CMOs have the shortest tenure in the C-Suite and most likely, always will. Why? It’s the million dollar question with many different perspectives. Today, however, I am going to discuss CMO tenure from the perspective of AAR Partner’s sister company, Winmo, who recently released their annual CMO Lifecycle Tenure Analysis Report. The report analyzed over 2,400 CMO tenures across a variety of industries and also evaluated tenure by gender, giving exclusive insights never shared before.
Over the past two decades we’ve seen the CMO tenure drop as low as 17 months, and although it has steadily been climbing over the past half-dozen years, there are still sectors that show short CMO tenures particularly in the retail and restaurant space.
Several factors contribute to the short CMO tenure, and none of them are because the CMO is incompetent or lacks the necessary skills. Instead, CMO tenures quickly fluctuate due to variables outside of their control.
CEO’s Don’t Get It
Let me start by saying that I believe few CEOs understand marketing and how it can benefit their organization. They understand why marketing benefits them, but not how. This makes them ineffective interviewers for the CMO role. With that said, those applying for the job may end up accepting a position without an accurate job description and more important, unrealistic expectations. And yet, 37% of CEO’s say the CMO will be first in the firing line if growth targets aren’t met.
Over the past two decades of managing agency reviews, I have watched many top CMOs get canned within a short period of time because they “weren’t making the numbers.” It’s completely unfair to put that kind of weight (almost 100%) on one person’s shoulders. Although they’re logging more months in the seat this year than in previous, it’s still shorter than the CEO role and a volatile role.
CMOs are so much more than just a chief message officer or chief metrics officer. Great CMOs need to motivate, engage and retain their consumers. It’s no longer about selling. It’s about bonding via experience. And when a new CMO is hired, they are under huge pressure to make changes to the brand messaging and direction.

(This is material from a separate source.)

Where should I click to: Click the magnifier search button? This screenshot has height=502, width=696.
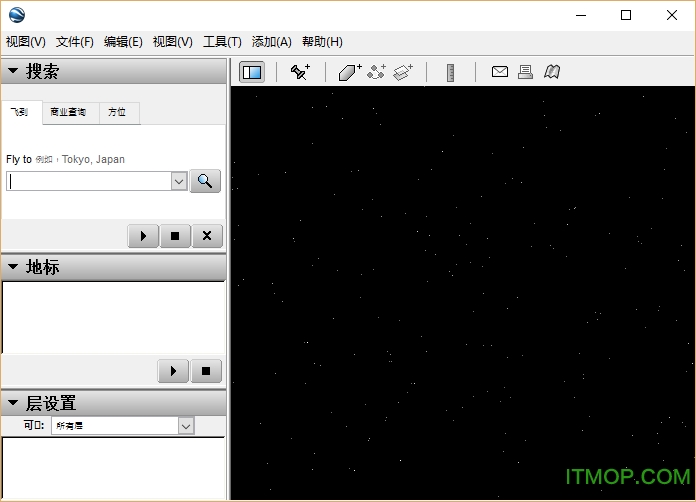(205, 181)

Furthermore, they need to encourage a constant when it comes to business direction with the entire C-Suite. Not an easy task. Brands need to ensure that core values and DNA live strong and long. Of course, the need to demonstrate impact through key financial metrics that matter to the board is crucial. And with the influx of digital technology, it’s a constant churn of channels that need to be understood to continue building brands with the connected consumer.

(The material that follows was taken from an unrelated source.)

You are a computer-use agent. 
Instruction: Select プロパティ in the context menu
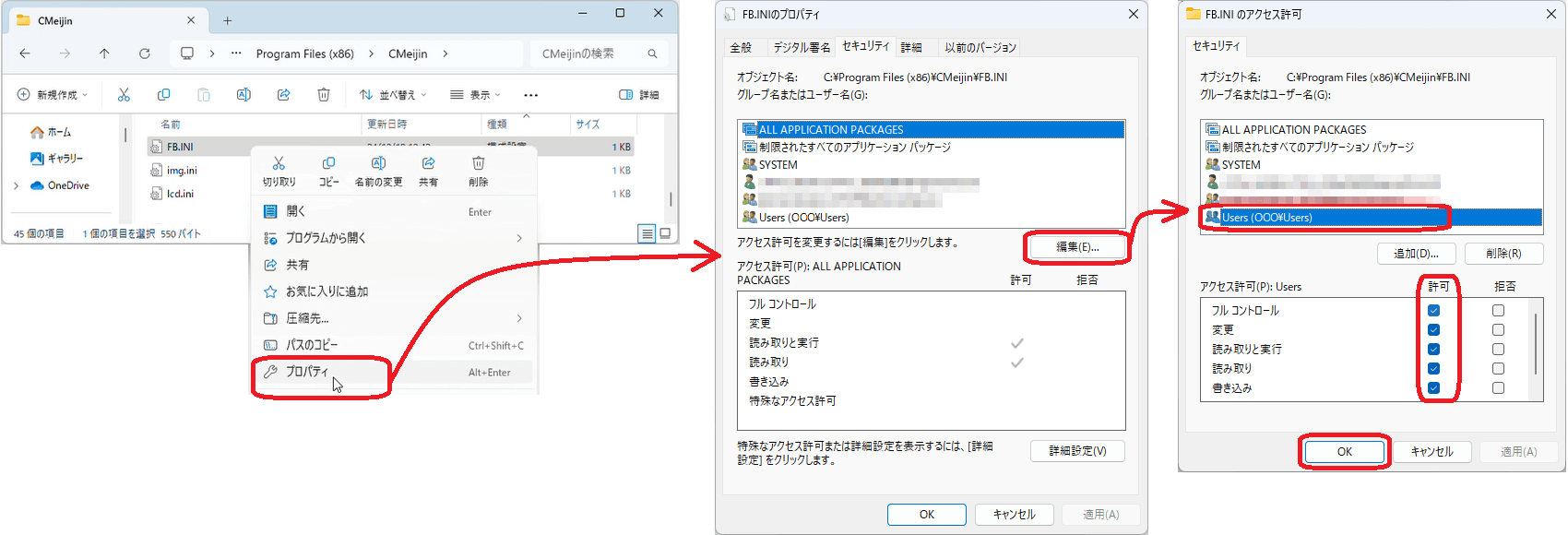click(x=307, y=372)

Data, Chatboxes, AI, you name it, this role is always trying to catch up with “what’s new.” According to the ANA Master’s of Marketing conference in October 2018, today’s marketing is all about shifting consumer data to human connections by telling heartfelt stories, infusing the personal” into personalization and embracing consumers all underpinned by a clear (human) purpose. And yes, it is about taking intelligent risks, but CMOs can’t do it alone. They need a solid, strategic and innovatively creative agency to be their right arm in their role. That agency should understand not only communication needs but also operations of their business and how to shift on a dime based on consumer needs.

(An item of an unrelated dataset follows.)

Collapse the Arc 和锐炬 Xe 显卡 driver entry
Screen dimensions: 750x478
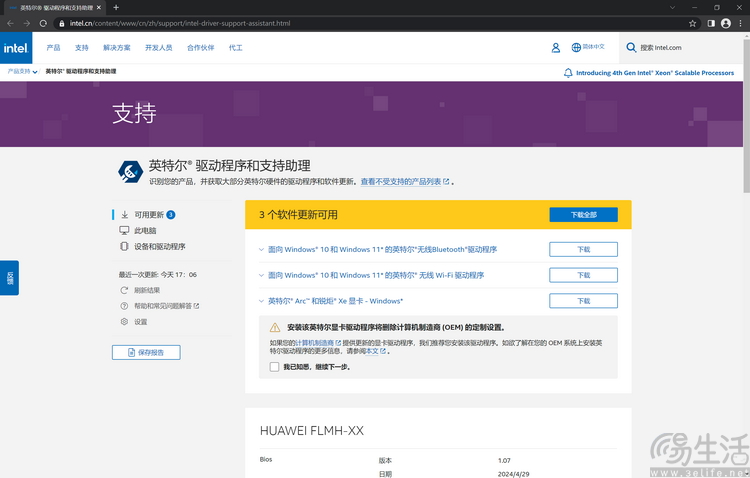[x=262, y=301]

Today, the CMOs top area of focus should be on growth with 50% of CEOs see their CMOs as the top drivers of disruptive brand growth. Their second area of concentration should be making a major shift towards improving customer experience by engaging consumers and inviting them into the brand to help create movements. With this combination, the human connection becomes stronger, and the revenue typically increases… directly improving the tenure of the CMO.